The source distribution is shown in optional (requires PRINT card) Print Table 10 of the output file. Each source bin is sampled with the same probability, but because the bin widths are different, the weights vary by nine orders of magnitude. Consequently, the central, very narrow bin—normal to the source direction axis—is sampled nine orders of magnitude more to sufficiently achieve convergence

Thus, the ten statistical tests identify false or poor convergence. The solution to false or poor convergence is variance reduction, which results in sampling the more important parts of the problem more frequently at the expense of less important parts.

What does one do when some tests fail? The ten statistical tests are themselves estimated quantities and can sometimes be misleading:

  • If the first test of the mean having a constant value fails, check the tally fluctuation charts at the end of the output file to see if it is really constant. In rare cases, the MCNP fitting routine fails.

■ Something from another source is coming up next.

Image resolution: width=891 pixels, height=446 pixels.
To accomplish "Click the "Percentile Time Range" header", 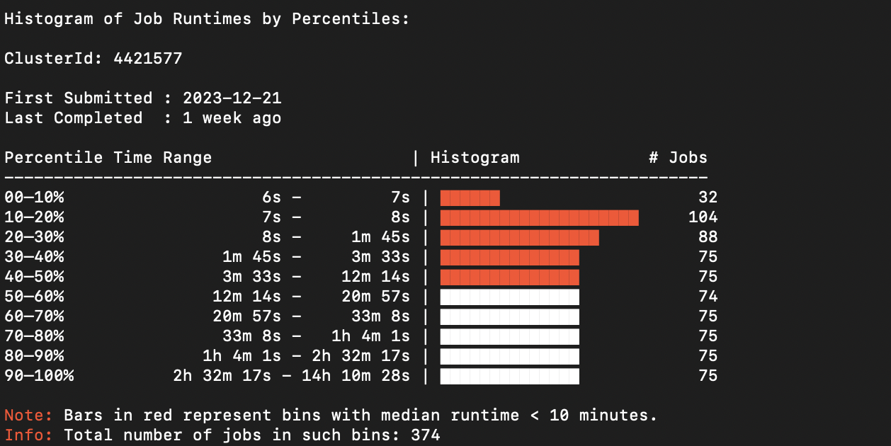I will point(108,157).
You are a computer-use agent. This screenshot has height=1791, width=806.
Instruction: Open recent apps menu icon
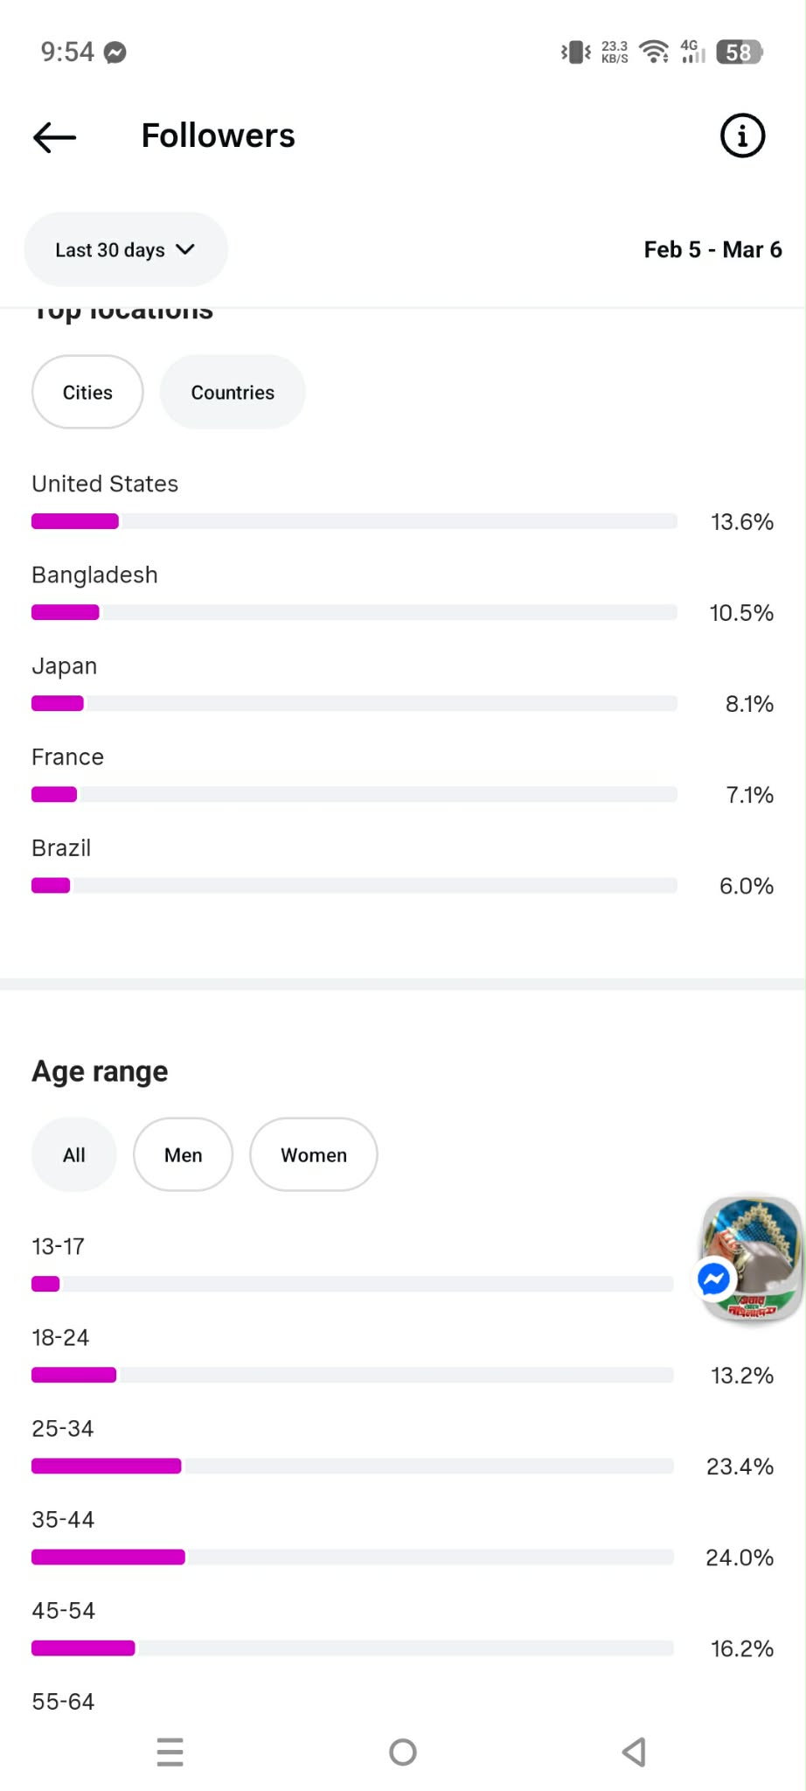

  • If the 2nd test of the relative error >10% (5% for point detectors/next-event estimators) fails, run the problem for more particles or computer time. Note that if the slope <3, the relative error does not exist, and running longer may not help.

  • If the 3rd and 4th tests of the relative error behaving as 1 / SQRT (NPS) fail, in rare cases, the MCNP code is unable to fit the curve properly.

  • If the 5th–7th tests of the variance of the variance, VOV, fail, be aware that VOV does not exist if the slope is <3 and can be ignored in those cases. Otherwise, run longer, or check the tally fluctuation chart for a linearly decreasing VOV.

  • If the 8th and 9th tests of the FOM fail, check the tally fluctuation chart to see if it really is not constant. Note that—in the early stages of a problem—the MCNP code does extra checking for the first 50 to a few thousand histories. Thus, on short runs of merely thousands of histories, the FOM will increase as the checks finish. Also, the FOM is based on computer time so that very short problems of a few seconds often have difficulty passing the FOM tests.

  • If the 10th slope test fails, then the important parts of the problem have probably not been sampled well enough. Note that the slope test requires at least 600 histories and the ability to fit the slope to the 200 largest scores, so a slope of zero is observed for short problems. These short problems need to be run longer for more histories. The user should be aware of what the largest possible score to any tally could be and where large scores are likely. Then, variance reduction should be used to sample whatever causes the largest score and other likely large scores. Note that improper use of variance-reduction methods can also lead to failing the slope test, which often indicates poor convergence right from the start of a problem before the other tests are passed. The slope test is the most challenging test to understand and use to improve convergence.